How are bears so huge? If I ate nothing but berries and salmon I’d probably be really slender.
Bears tend to eat larger portions.
Depends on how much you ate, but similar to us, bears can be omnivores (though they tend to eat more meat type stuff): They’ll eat whatever they can, which can definitely include a lot of berries and fish, but they also eat nuts, roots, insects, honey, carrion, etc.
You might be underestimating how nutrient-rich a steady diet of salmon can be.
According to a ranger in Denali I spoke to: It depends on where the bears live in relation to the food. Coastal grizzlies are much larger because they have plentiful fat and protein sources like salmon. Inland grizzlies that live near glacial streams don’t have that food source and subsist on larger quantities of berries and the like and are noticeably smaller than their coastal counterparts.
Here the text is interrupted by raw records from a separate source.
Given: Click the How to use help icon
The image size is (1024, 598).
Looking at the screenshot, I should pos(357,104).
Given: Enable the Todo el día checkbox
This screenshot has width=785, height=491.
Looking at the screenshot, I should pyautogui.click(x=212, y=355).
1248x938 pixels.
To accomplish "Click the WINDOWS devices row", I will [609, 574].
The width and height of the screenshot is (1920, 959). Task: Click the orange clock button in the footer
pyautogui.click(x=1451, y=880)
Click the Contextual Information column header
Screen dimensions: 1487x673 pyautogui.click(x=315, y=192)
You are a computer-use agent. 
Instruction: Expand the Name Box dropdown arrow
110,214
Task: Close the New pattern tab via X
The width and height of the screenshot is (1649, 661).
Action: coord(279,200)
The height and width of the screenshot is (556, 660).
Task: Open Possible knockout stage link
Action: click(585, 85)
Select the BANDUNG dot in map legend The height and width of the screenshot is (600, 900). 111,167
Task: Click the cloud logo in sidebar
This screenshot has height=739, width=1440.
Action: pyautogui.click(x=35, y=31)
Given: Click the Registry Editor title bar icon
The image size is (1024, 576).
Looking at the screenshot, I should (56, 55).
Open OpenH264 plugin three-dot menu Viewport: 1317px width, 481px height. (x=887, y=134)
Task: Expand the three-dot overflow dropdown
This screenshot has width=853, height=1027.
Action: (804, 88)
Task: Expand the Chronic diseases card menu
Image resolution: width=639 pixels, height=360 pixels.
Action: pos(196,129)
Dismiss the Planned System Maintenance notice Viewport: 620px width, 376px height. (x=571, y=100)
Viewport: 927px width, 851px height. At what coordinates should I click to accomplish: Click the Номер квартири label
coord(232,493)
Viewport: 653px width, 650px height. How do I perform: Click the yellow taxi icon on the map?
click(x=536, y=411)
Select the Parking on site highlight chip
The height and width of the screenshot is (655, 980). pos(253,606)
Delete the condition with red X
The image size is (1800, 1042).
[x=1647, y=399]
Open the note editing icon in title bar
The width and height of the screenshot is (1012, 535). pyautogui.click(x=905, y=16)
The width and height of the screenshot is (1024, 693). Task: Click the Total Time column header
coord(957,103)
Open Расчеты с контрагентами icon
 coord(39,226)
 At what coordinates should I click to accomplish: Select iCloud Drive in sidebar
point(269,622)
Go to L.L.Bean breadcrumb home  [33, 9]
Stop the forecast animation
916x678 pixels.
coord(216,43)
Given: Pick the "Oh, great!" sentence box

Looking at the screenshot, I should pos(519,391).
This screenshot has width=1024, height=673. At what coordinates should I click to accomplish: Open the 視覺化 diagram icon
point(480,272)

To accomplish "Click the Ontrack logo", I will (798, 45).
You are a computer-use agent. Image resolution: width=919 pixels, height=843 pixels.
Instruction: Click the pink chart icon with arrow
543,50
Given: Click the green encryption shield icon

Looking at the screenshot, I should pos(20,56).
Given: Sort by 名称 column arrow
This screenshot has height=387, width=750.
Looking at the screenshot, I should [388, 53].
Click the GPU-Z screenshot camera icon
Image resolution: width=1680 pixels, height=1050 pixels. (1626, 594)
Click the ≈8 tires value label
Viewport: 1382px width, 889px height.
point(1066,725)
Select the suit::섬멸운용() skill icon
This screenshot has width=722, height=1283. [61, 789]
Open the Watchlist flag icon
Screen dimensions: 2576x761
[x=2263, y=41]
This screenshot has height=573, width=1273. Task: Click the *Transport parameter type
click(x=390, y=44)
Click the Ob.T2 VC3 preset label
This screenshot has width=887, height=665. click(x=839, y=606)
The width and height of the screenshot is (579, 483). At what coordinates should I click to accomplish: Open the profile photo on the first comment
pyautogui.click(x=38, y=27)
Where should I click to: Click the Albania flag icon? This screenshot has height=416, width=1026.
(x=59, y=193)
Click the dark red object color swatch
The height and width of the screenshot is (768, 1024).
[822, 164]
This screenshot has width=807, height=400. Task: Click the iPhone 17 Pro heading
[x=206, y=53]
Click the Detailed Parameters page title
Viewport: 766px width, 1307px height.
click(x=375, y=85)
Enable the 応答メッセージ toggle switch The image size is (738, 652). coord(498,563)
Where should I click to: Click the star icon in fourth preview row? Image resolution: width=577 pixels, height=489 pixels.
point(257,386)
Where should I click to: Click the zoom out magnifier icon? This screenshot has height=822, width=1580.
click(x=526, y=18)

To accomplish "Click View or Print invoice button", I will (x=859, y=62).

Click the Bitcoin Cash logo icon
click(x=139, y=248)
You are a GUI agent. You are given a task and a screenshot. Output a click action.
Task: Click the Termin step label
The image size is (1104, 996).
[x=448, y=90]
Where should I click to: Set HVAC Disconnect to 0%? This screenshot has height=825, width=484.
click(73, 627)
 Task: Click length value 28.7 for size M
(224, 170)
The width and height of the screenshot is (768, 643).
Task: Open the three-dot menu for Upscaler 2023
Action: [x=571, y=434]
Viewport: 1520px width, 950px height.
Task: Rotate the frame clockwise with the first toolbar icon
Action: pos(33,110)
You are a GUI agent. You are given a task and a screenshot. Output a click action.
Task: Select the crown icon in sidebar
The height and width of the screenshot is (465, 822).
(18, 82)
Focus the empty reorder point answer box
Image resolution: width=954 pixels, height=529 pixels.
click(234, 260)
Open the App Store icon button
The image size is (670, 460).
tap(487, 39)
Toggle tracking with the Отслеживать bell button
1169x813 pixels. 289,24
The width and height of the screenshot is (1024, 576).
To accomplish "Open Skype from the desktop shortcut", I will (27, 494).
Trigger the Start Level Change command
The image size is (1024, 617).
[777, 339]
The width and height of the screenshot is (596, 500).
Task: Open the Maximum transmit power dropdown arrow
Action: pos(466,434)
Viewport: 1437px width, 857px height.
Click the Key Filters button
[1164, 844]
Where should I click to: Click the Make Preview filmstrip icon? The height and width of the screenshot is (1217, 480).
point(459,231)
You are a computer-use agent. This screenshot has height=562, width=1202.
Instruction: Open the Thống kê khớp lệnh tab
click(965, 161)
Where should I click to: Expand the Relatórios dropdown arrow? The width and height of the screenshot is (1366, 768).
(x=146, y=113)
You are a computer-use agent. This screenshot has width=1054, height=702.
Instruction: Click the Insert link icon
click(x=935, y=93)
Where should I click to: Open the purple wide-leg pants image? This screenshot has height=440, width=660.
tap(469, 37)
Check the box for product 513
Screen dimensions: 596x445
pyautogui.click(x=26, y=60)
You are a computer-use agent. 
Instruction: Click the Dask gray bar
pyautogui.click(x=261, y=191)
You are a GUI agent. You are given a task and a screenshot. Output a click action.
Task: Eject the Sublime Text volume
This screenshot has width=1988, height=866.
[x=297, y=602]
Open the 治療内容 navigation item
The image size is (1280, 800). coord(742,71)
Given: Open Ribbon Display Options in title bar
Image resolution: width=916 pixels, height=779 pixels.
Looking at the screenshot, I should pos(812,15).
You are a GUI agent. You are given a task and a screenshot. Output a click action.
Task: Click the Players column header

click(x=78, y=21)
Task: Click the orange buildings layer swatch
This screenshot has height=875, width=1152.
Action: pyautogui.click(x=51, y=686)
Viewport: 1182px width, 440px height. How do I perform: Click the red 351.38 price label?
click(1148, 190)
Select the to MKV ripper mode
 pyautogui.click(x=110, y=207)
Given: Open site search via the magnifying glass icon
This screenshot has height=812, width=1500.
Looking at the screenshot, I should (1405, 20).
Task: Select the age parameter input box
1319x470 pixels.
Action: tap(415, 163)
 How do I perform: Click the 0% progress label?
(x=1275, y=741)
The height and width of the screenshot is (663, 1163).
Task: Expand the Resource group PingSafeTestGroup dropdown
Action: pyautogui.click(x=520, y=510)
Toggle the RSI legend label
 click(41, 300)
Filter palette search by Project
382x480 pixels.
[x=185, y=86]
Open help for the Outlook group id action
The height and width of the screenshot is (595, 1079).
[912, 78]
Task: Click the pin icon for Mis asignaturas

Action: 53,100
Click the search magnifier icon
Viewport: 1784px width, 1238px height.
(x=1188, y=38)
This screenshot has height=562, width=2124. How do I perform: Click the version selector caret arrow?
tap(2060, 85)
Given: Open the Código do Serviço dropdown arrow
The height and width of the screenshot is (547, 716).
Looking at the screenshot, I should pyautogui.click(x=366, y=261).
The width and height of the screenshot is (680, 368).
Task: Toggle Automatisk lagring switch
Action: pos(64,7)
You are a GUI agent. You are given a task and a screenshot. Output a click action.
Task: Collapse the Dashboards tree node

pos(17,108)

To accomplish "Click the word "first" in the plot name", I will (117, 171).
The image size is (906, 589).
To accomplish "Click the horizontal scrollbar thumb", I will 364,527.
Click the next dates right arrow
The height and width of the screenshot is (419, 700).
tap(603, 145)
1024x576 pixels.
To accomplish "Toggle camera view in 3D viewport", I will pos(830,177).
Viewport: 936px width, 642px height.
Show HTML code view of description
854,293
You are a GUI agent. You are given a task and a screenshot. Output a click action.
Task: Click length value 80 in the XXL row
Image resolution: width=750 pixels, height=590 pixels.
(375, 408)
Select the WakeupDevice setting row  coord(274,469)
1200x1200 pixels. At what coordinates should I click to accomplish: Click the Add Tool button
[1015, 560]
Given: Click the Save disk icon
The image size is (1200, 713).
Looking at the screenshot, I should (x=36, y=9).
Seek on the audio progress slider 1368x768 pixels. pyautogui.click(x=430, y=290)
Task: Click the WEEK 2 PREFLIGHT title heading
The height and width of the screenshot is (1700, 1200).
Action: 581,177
So the food sources directly impact the sizes of the animals within the same species. The grizzly I saw in Denali appeared no larger than well-fed black bears I have encountered in the Sierra Nevada range. I say appeared, because it very well may have been larger. But it certainly didn’t look like the ones near the coast.
Kind of an answer, but I’m not a bear biologist.
I’ve heard that bears feeding on salmon will eat only the high-value parts of the salmon and abandon the rest to scavengers, so I can believe it. More efficient when there’s a lot.
They also eat apples, plums, quinces and other fruit. They can reach them standing on their hind legs and are also good climbers.